Jill Guy, who owns and operates the cafe at the Otago Museum, is not optimistic her lease will be extended, despite about 2000 people having signed a petition to support its continuation.
Museum authorities say Ms Guy had initially operated on a six-year lease, which was extended by a further three years in 2006, and that the museum will run its own cafe when the lease expires at the end of this month.
Ms Guy said that when she had been away on a recent trip to Canada, cafe staff members had started a public petition calling for her business to be saved through an extension of the lease.
The response had been "absolutely wonderful" and "hugely successful", and she understood about 2000 people had signed.
She had built up a "huge business", had paid the museum $80,000 in rent last year, and the public believed it was "ridiculous" for the museum to start running its own cafe, she said.
Museum authorities recently put up posters in the downstairs foyer, near the cafe, pointing out that the museum would continue to operate a cafe after the lease expired.
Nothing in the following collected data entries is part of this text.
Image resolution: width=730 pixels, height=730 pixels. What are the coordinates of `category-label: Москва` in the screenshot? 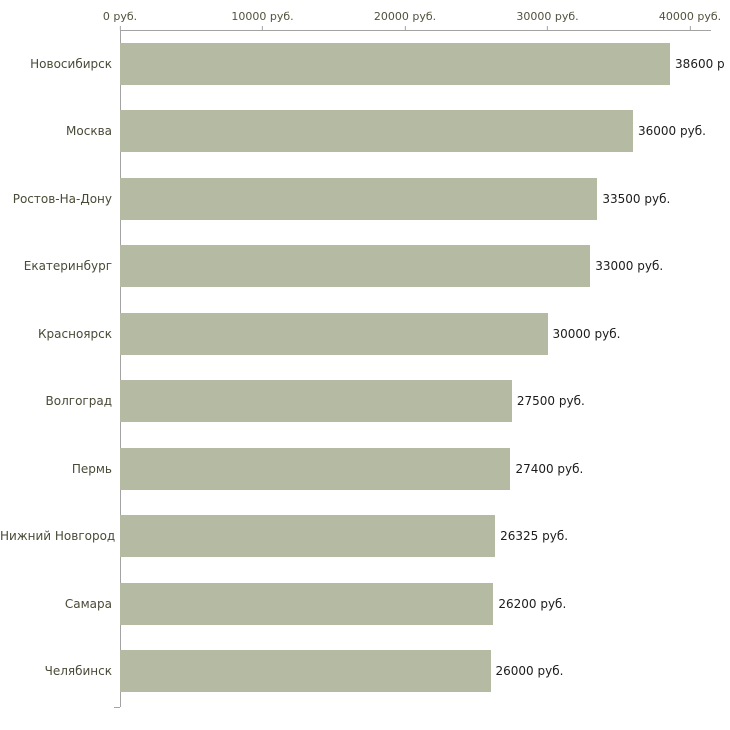 It's located at (89, 132).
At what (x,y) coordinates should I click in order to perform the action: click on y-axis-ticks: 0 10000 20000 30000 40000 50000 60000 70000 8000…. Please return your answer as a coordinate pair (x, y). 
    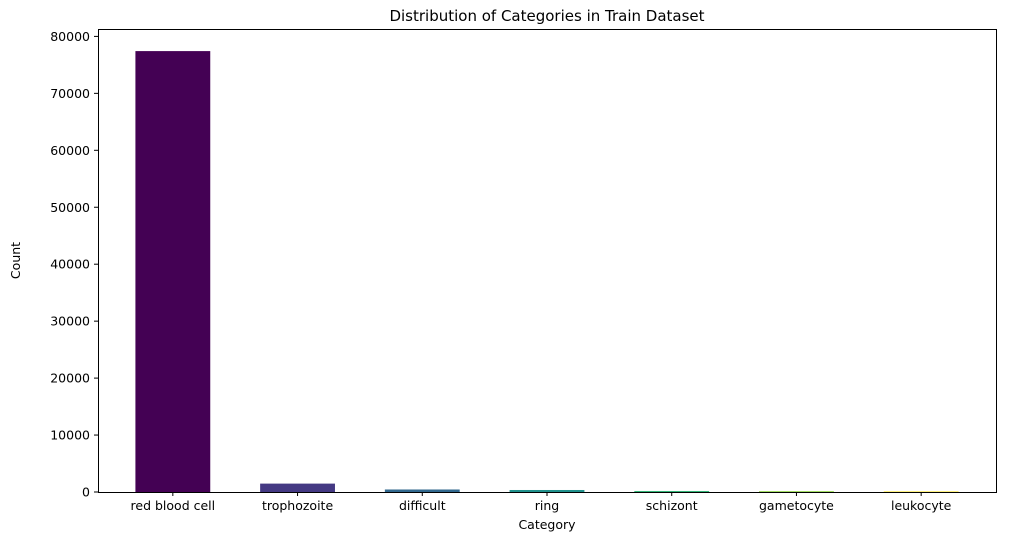
    Looking at the image, I should click on (74, 264).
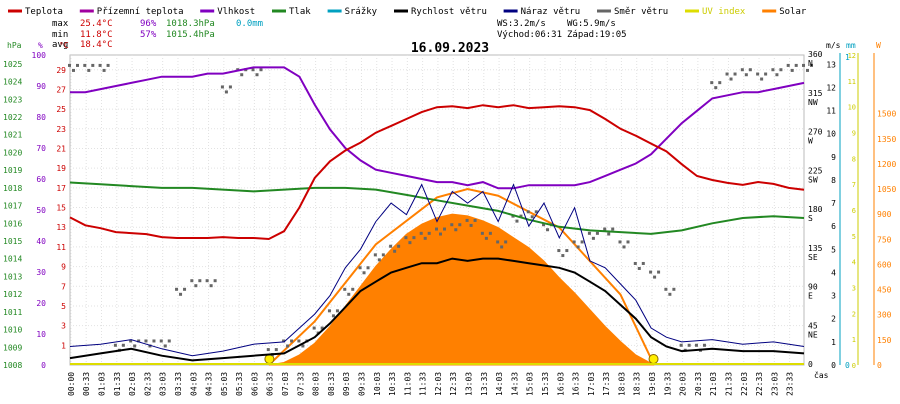 This screenshot has width=900, height=404. Describe the element at coordinates (86, 384) in the screenshot. I see `x-tick-label: 00:33` at that location.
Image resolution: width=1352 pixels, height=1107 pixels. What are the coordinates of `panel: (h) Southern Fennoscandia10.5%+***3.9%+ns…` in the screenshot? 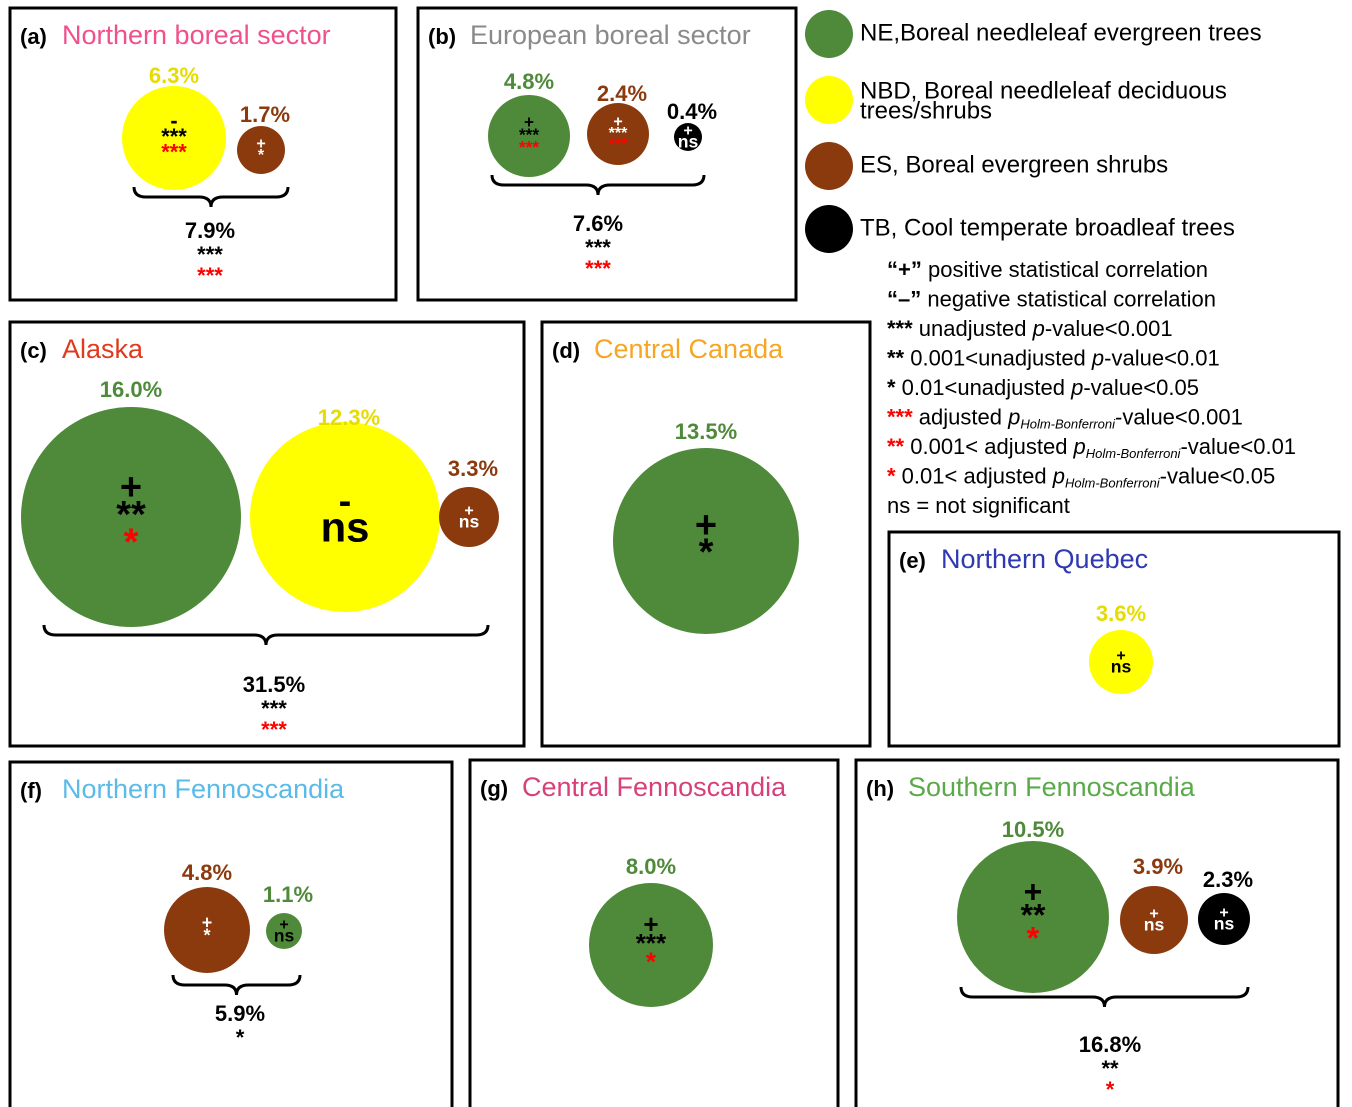 It's located at (1097, 932).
An information sheet, provided from the nearby main counter, states that the cafe tenant had been advised in writing when the lease had been renewed for three years in 2006 that no further rights of renewal would be granted and the lease would end on November 30.
In the poster, museum chief executive Shimrath Paul invites museum visitors to fill out a "tell us what you think" form about ideas for the new cafe.
Ms Guy said many cafe users had already made their views clear that they wanted the existing cafe to continue.
Museum director, exhibitions, development and planning, Clare Wilson said several New Zealand museums, including Te Papa, ran their own cafes.
More than half the money required to pay for the Otago Museum's operating spending had to come from earned income in order to minimise the burden on ratepayers.
Enabling the museum to gain further income through running a cafe would clearly benefit museum visitors, she said.
In 2000, the museum had funded the relocation, creation and fit-out of new cafe premises as part of a major museum redevelopment.
The lease of the cafe was a commercial arrangement, not a right or a gift, and the tenant could establish a business elsewhere, she said.